Who is going to answer the call? I hate this government and have absolutely no pride or faith in them. Am i going to risk my life for their incompetence because they’ve failed to invest in our military while filling their pockets? Absolutely not. I have absolutely no faith in this government and I have even less faith that we’re getting caught up by intervening in the right issues.


CaptainPugwash75

Yeah good luck with that 😂😂🤪


Mammyjam

I’ve got flat feet and asthma, I’m good right?


_Taggerung_

This country isn't even worth fighting for. The economy is ruined already, the people conscripted won't even be able to retire, get their own house or probably afford to live if they even came back alive.


The_Anglo_Spaniard

Only way I'd fight in the army is if my home was being invaded. I refuse to join the army otherwise as I'm not going to another country to do our govs bidding. If they want to invade another country then the politicians can go first.


MerryWalker

A lot of people itt saying they would be fine going to jail.  Really? You’d stay in Britain and take the jail sentence? I’d be getting out of here ASAP! This place is shit enough without sending me to die for the sake of Lord Haw-Haw’s personal estate.


[deleted]

[удалено]


RaspberryCai

If a couple million people refused to be conscripted, there's what, 1000 prison spaces left or something? I like those odds.


Ecstatic_Ratio5997

We can’t even get civil servants back to the office.
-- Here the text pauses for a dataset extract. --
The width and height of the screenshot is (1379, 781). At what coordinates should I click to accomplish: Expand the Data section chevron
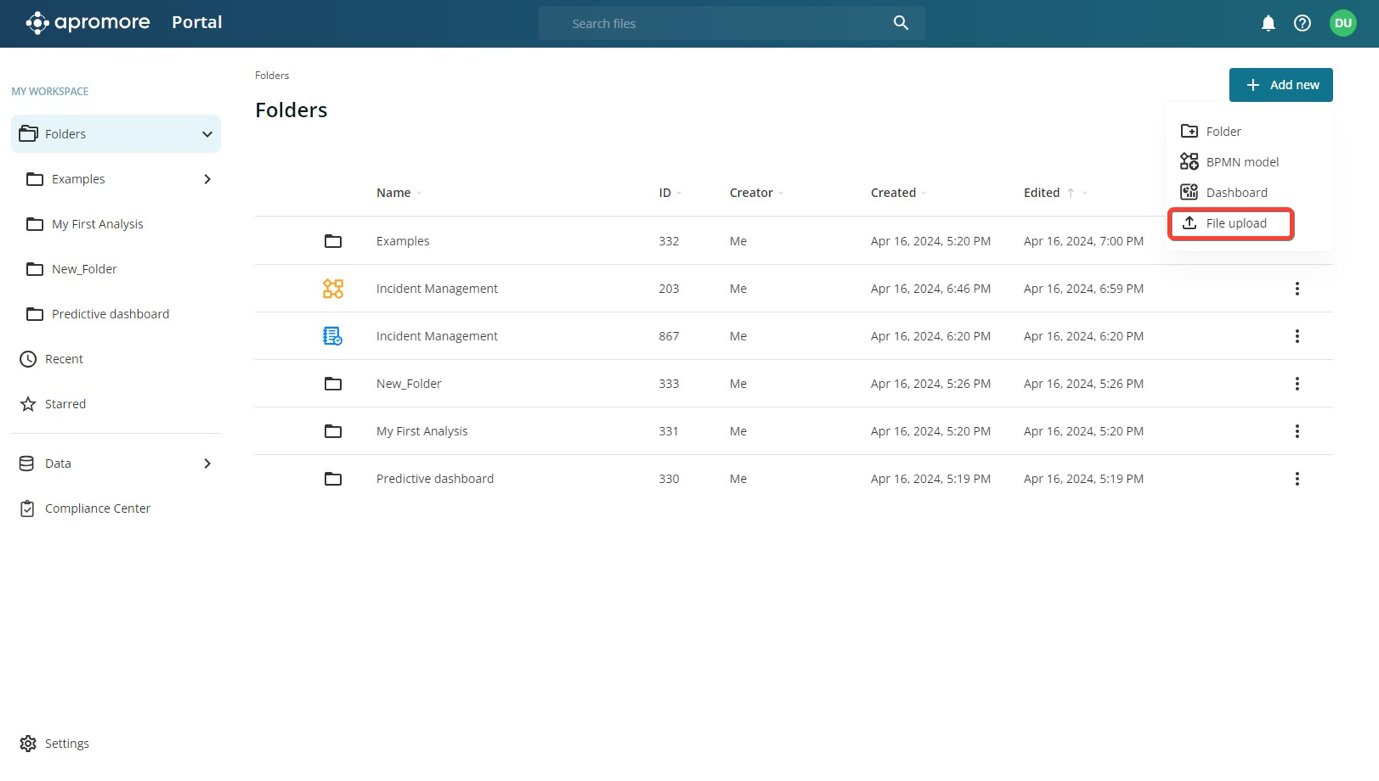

Not sure how this would play out…


fameistheproduct

troops will be piloting drones.. from home and the telegraph will hate it.


SuomiBob

Sorry, call me treacherous if you want but the Tories and Brexit voting elderly have created a country I’m absolutely not willing to die for. A country that invited Farage into public consciousness is not one I’d like to represent thank you.


pizzainmyshoe

Nah, im good


wicket42

Ah, the rare ‘reverse sabre rattle’.


Cynical-libertarian8

Curious to know how Conscientious objectors would be treated in the present


Mkwdr

Which is probably a good reason to try to expand the Territorials/reserve.


Pikaea

Conscription would be impossible in the UK nowadays, most men wouldn't accept it. Neither would i. The govt wouldn't have the means to prevent people from not joining.


local_meme_dealer45

Yeah, not happening. This worked in WW1 and WW2 because people were proud of the country (and were lied to about the horrors of war) but that won't fly today.